- PROBLEM STATEMENT -
Below are entries; output exactly the lines from the one with "特定商取引法に基づく表記 (43, 2531)" to the one with "メルマガ登録・解除 (33, 2070)", both included, and nothing else.

Stored data entries
%%

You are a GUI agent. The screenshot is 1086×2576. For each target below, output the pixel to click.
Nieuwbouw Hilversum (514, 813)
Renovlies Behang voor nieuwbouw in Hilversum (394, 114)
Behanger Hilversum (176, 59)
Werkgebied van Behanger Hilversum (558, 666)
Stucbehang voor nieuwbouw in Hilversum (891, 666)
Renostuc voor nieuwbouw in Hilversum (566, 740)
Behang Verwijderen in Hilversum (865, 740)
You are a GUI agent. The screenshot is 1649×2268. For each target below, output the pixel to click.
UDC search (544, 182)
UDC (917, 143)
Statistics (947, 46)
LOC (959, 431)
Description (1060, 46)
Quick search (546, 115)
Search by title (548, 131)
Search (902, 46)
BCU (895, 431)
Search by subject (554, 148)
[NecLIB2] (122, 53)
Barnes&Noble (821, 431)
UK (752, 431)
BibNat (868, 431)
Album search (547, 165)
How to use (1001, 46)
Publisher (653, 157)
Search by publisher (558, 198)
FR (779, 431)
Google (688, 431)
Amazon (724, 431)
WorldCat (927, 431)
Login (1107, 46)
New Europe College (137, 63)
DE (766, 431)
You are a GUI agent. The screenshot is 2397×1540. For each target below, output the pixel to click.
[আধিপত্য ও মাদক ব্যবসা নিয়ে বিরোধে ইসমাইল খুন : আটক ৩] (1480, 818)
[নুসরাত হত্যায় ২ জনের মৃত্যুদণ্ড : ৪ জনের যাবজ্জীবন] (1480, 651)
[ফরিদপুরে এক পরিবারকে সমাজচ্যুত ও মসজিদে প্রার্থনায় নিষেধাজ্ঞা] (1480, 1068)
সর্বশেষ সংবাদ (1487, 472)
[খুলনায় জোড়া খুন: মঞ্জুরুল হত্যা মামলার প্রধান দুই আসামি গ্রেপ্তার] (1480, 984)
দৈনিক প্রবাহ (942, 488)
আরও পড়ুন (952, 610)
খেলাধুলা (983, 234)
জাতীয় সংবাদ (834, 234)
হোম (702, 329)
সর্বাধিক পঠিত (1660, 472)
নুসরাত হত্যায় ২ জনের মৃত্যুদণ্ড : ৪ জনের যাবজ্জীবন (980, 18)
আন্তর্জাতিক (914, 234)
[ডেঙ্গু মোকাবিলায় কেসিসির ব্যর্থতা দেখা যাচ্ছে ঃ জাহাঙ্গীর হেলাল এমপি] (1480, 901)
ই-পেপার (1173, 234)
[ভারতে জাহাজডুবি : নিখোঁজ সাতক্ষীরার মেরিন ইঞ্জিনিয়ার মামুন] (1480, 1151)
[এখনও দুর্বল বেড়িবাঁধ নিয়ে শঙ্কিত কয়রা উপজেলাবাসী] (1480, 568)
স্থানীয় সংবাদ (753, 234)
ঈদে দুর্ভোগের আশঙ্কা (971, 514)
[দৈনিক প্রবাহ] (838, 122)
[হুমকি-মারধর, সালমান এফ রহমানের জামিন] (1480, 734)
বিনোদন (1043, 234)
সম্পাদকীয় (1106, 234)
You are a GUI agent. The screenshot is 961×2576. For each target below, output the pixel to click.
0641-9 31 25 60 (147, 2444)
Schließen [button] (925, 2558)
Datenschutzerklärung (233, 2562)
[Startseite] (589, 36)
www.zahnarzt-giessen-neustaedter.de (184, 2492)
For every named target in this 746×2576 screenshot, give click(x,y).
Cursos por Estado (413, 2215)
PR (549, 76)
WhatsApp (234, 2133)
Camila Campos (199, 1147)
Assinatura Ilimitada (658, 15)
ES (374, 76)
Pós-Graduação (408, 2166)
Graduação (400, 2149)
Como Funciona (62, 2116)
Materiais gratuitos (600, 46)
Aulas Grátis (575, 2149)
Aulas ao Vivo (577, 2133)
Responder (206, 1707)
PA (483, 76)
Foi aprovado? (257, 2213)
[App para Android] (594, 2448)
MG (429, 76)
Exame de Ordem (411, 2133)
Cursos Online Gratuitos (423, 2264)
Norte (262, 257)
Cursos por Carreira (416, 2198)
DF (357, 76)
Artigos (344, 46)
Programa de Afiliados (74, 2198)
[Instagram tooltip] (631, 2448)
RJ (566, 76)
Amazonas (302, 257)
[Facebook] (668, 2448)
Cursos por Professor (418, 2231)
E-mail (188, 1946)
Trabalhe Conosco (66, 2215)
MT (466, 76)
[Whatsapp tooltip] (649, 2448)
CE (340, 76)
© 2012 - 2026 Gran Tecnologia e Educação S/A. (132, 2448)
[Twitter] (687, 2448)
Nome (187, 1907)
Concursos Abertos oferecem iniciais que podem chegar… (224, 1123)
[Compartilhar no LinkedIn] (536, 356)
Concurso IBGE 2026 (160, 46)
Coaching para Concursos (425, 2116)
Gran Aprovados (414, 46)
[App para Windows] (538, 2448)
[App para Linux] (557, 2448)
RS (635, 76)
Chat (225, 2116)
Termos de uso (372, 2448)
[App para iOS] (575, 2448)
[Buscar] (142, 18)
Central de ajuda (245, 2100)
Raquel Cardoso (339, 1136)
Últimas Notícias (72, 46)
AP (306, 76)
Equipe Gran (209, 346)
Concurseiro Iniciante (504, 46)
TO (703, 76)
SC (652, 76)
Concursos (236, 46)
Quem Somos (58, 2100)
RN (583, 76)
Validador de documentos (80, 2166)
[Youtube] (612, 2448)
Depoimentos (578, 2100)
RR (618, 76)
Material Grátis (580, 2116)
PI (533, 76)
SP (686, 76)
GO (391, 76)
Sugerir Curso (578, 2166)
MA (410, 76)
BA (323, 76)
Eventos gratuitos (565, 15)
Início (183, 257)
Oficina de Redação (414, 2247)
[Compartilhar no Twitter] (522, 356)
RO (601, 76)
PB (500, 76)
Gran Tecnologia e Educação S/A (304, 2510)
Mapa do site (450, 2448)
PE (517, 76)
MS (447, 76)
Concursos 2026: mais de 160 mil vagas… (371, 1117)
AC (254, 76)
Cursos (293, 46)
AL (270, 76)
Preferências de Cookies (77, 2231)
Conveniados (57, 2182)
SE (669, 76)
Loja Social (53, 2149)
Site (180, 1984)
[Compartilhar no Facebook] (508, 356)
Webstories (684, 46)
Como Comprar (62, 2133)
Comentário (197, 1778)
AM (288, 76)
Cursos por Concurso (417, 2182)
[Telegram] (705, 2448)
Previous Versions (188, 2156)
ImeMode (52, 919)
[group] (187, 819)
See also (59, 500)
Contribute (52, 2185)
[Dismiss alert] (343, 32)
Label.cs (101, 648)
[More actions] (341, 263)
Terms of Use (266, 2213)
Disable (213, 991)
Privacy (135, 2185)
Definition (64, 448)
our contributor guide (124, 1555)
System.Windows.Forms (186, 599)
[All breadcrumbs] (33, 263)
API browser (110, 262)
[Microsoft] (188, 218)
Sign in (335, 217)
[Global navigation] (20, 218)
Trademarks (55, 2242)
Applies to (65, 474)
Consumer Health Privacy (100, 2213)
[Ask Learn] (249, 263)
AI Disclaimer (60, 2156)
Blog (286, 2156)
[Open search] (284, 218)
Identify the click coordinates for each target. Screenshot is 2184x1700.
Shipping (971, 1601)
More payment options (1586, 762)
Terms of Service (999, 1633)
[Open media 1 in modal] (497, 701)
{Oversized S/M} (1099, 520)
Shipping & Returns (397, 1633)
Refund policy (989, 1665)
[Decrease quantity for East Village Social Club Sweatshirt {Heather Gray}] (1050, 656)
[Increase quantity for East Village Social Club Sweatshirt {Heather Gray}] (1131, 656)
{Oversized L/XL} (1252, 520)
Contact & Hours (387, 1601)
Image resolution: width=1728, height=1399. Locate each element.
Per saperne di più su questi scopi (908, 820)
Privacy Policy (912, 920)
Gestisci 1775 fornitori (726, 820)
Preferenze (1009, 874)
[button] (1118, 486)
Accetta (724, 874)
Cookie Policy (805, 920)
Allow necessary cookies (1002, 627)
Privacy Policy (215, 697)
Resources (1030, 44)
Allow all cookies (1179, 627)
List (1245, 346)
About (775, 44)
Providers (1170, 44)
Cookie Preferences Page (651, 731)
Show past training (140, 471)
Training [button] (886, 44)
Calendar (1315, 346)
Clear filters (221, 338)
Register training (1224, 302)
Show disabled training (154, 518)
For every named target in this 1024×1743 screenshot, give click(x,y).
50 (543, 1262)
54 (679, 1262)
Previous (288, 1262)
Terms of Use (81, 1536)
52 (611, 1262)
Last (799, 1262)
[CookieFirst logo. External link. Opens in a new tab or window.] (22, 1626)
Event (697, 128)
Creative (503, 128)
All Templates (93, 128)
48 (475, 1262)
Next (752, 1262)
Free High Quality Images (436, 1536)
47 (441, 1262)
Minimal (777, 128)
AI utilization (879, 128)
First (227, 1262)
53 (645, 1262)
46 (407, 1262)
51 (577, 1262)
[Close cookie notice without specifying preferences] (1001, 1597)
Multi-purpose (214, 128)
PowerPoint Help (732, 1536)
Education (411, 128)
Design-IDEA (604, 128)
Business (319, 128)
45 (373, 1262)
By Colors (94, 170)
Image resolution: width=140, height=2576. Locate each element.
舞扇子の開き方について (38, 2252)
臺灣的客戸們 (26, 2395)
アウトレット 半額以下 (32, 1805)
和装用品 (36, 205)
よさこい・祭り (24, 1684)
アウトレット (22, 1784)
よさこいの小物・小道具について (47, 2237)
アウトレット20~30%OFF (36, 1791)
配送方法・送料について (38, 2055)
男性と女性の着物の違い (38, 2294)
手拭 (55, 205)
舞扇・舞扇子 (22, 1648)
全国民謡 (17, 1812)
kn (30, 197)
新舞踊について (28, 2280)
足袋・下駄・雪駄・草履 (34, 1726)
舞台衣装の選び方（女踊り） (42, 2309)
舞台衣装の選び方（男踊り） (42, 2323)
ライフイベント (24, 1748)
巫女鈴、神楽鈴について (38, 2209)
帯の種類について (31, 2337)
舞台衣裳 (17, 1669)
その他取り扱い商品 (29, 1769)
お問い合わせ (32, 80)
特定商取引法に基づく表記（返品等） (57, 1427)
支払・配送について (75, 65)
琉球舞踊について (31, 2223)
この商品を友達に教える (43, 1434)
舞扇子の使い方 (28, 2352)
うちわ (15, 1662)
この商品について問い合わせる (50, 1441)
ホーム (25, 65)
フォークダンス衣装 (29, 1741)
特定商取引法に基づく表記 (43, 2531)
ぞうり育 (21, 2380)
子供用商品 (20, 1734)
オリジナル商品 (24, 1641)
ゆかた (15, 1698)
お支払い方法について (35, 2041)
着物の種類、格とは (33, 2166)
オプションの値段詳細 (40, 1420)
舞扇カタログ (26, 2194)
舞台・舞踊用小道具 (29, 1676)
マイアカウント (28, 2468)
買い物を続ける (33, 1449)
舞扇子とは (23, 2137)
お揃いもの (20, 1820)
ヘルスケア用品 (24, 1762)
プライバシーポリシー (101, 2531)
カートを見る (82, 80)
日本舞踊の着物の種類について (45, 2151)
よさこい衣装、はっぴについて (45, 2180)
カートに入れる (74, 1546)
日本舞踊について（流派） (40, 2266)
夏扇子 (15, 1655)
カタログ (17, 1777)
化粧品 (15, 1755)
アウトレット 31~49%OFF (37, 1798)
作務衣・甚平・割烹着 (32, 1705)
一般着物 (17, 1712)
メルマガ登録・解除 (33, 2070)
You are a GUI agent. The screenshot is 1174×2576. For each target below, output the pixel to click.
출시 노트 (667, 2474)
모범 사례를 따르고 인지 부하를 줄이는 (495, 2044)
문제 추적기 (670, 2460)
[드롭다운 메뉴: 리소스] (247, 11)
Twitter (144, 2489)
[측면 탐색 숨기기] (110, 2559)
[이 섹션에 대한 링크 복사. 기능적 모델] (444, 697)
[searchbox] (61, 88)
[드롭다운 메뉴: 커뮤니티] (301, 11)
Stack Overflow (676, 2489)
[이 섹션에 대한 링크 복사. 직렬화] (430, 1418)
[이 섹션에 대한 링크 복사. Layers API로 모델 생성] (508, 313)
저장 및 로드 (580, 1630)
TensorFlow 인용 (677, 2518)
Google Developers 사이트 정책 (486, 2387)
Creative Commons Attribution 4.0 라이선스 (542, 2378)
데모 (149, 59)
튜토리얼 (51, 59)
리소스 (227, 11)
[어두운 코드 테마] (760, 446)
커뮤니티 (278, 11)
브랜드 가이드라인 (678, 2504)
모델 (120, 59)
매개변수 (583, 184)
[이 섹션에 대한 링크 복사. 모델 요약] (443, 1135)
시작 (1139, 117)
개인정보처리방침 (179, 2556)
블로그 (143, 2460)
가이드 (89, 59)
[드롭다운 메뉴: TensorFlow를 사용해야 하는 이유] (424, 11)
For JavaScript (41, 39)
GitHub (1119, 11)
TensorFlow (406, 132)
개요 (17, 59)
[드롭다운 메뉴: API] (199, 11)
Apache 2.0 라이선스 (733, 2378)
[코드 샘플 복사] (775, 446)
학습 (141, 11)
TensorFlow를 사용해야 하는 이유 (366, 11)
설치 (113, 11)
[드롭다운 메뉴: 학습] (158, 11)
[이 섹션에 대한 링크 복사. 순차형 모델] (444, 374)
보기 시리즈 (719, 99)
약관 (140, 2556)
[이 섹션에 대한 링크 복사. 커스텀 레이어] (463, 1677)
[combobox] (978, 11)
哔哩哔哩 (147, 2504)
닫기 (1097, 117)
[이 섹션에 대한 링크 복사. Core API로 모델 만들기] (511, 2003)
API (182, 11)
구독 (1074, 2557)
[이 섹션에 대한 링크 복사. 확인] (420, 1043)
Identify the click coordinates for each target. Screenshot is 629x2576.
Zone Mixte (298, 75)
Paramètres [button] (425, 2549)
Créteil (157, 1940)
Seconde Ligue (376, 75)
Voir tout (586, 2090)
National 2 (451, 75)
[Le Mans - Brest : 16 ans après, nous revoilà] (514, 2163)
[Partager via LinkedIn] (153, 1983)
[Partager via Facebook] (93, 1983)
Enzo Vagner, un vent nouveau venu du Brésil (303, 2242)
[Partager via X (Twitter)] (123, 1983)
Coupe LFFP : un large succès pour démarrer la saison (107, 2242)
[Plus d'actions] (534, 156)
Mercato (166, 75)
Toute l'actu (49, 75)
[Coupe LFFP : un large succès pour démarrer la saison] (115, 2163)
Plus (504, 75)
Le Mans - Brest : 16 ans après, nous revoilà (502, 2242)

%%

- ANSWER FOR THIS EXERCISE -
特定商取引法に基づく表記 (43, 2531)
ぞうり育 (21, 2380)
子供用商品 (20, 1734)
オリジナル商品 (24, 1641)
ゆかた (15, 1698)
お支払い方法について (35, 2041)
着物の種類、格とは (33, 2166)
オプションの値段詳細 (40, 1420)
舞扇カタログ (26, 2194)
舞台・舞踊用小道具 (29, 1676)
マイアカウント (28, 2468)
買い物を続ける (33, 1449)
舞扇子とは (23, 2137)
お揃いもの (20, 1820)
ヘルスケア用品 (24, 1762)
プライバシーポリシー (101, 2531)
カートを見る (82, 80)
日本舞踊の着物の種類について (45, 2151)
よさこい衣装、はっぴについて (45, 2180)
カートに入れる (74, 1546)
日本舞踊について（流派） (40, 2266)
夏扇子 (15, 1655)
カタログ (17, 1777)
化粧品 (15, 1755)
アウトレット 31~49%OFF (37, 1798)
作務衣・甚平・割烹着 (32, 1705)
一般着物 (17, 1712)
メルマガ登録・解除 (33, 2070)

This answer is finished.